Klinger: Where would pop music be without drugs? Ever since Louis Armstrong and his jazz ilk started “Kickin’ the Gong Around” sometime during the Hoover Administration, Schedule 1s have been a part of the culture and mythology of popular music. And so many albums are inextricably tied to the pharmaceuticals that fueled them, including many that we’ve covered in the past year. Rubber Soul‘s hazy mellowness and slap-happy humor totally smell like Otto’s jacket. The Velvet Underground and Nico of course leaps to mind when you’re looking for the noddishness and lugubriosity of Sweet Lady H. And Sticky Fingers is the audio equivalent of ingesting an entire pharmacy, including the baby powder and foot spray.


Now we come to There’s a Riot Goin’ On, a record so steeped in Bolivian marching powder that I half expected a little spoon to fall out of the sleeve as I was listening. And say what you will about it as a listening experience (critic Greil Marcus famously said that the record was “no fun”), it still manages to sound like a powerful statement. So say what you will, Mendelsohn.

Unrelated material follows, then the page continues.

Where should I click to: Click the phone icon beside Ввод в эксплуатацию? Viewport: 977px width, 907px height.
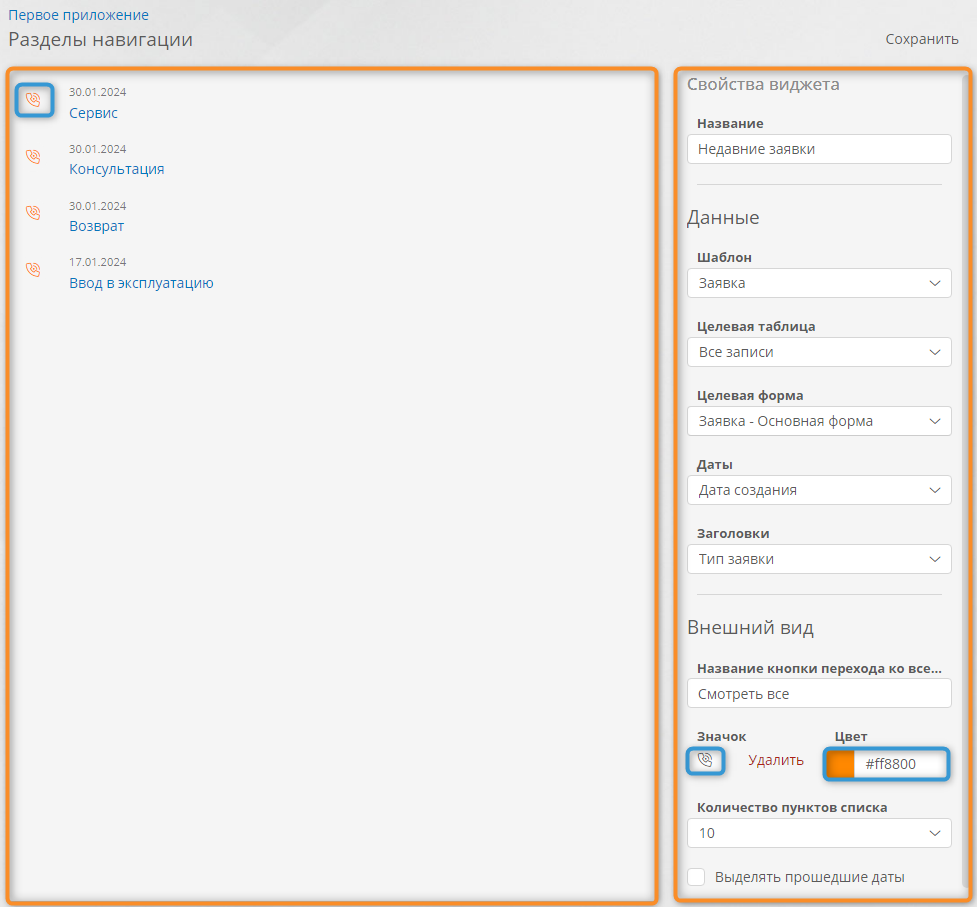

Mendelsohn: It is certainly hard to look past the white powder that fueled the recording of this album. And I think Greil had it right, this album is no fun, but that has more to do with the fact that it was recorded by a bunch of cokeheads and in listening to this record, it feels like you are hanging out with a bunch of cokeheads. And if you’ve ever hung out with cokeheads, you’d know it’s no fun—all they do is snort coke or talk about snorting coke or try and figure out how to score more coke to snort. But, if you can look beyond all of that, put the white powder out of your mind, dig through the rambling, uneven tracks, you’ll find snatches of pure genius. I particularly like the title track. I think they found the winning formula with that track and should have stuck with that.